Even when there are keyword matches, semantic search can help understand which keyword matches are more important. For example:
In this example, there are two FAQs that both contain the word "support", and keyword search has no way of knowing which is more relevant to the user's question. But BERT understands that the user isn't asking about modems. They want to talk to someone, so it brings the second FAQ to the top position.
Here's another example from Cherry Creek Mortgage, a US-based mortgage lender:
In this example, BERT understands that when the user asks about the "loan portal", they're trying to access their personal information online, so it returns the exact right FAQ instead of a handful of irrelevant ones that simply contain the word "loan".

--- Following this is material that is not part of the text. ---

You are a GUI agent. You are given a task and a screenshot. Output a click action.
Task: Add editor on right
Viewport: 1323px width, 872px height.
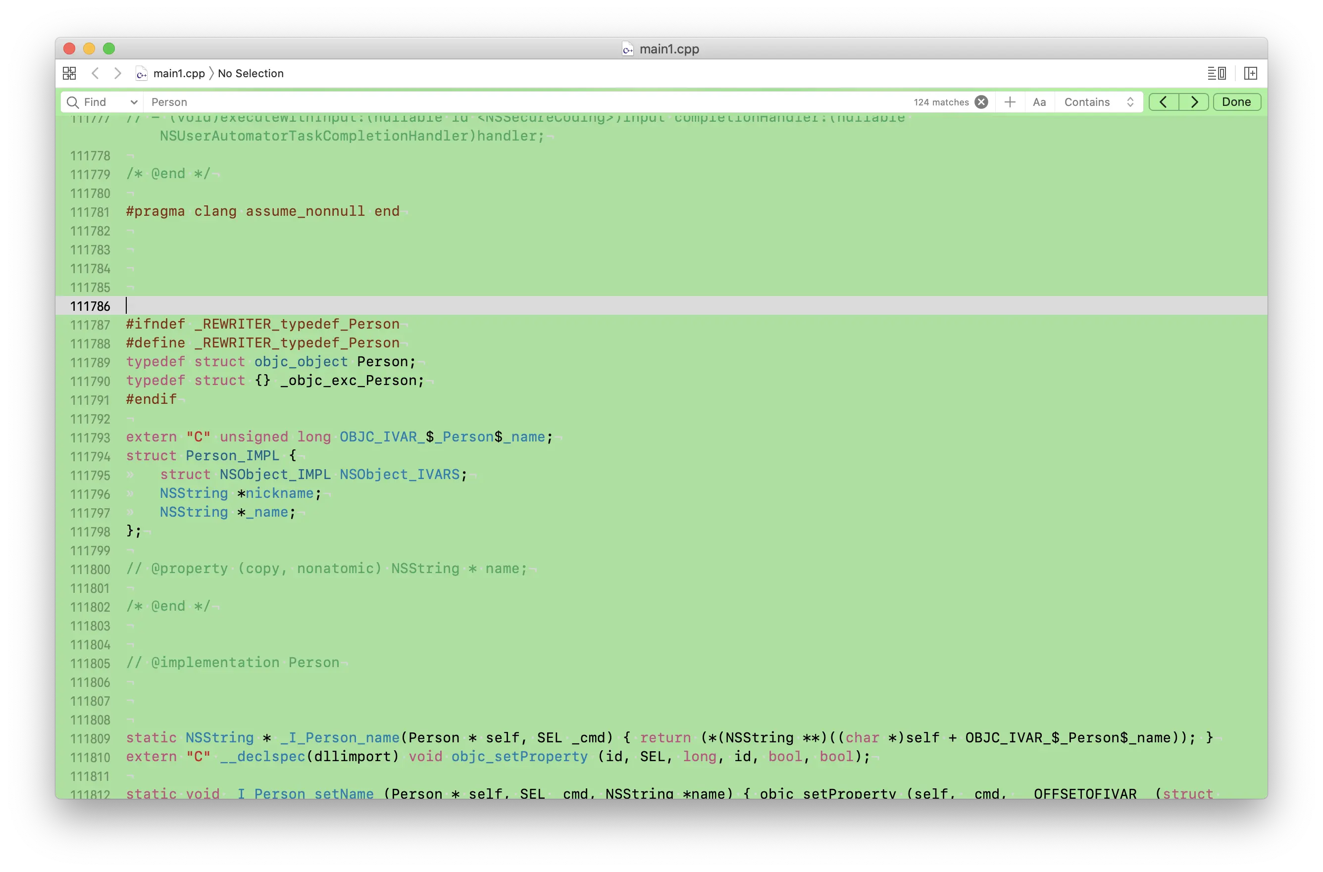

Here's another example from Bucknell University:
Normally, to get this query to work you might add a synonym between "doctor" and "pre-med". But with semantic search, there's no need. BERT understands innately that "doctor" and "pre-med" are related concepts.
Here's one last example from Bliss World, a multi-channel spa and retail product company.
Once again, instead of forcing the user to sift through irrelevant results that matched on the product's name - Clear Genius - semantic search identifies the exact right FAQ to answer the user's question, even though it has the same amount of keyword matches as other FAQs.
To use semantic search on your Answers experience, simply navigate to the new Answers Configuration UI and activate Semantic Text Search on the FAQ Name field:
Alternatively, you can set "semanticTextSearch": true under this field's configuration within the JSON editor!
(Very meta, we know...)
Does this only work for FAQs?
Yes, right now Semantic Search only works for FAQs. The reason is that FAQ names and user queries are naturally similar, so we can use the same BERT model to understand them both. This isn't necessarily true for other fields, so this type of semantic search doesn't work as well. But in the future we plan on adapting this technology to other entities and fields too!
Can I still use textSearch on other fields for my FAQs?
Yes! You can still search other fields like the keywords field or any custom fields you have. Semantic Search works in conjunction with either text search or NLP filters on other fields. When text search is activated on other fields, the algorithm mixes the signals from both fields to determine which FAQs are most relevant.
Does semantic search work with synonyms?
Yes! Semantic Search doesn't require synonyms, but it still considers synonyms when searching for FAQs. More specifically, Semantic Search will never require synonyms for words that are naturally similar, like "fast" and "quick".
However, you might still want to use synonyms for words that are not naturally similar, or that are only similar in the context of your particular Answers experience.
What if I am using a custom entity type for FAQs? How do I use Semantic Text Search?
Semantic Search only works on the built-in FAQ entity, so you'll need to move data from your custom FAQ entity to the built-in one. This can be accomplished easily by exporting and re-uploading your data.
Semantic Text Search seems to be returning a lot more FAQs than previously. Is this by design?
Yes — because semantic search doesn't require any individual keyword matches, it tends to return more results than textSearch, though not always. You can set a maximum number of results to show on the front-end, using the limit parameter on the results configuration.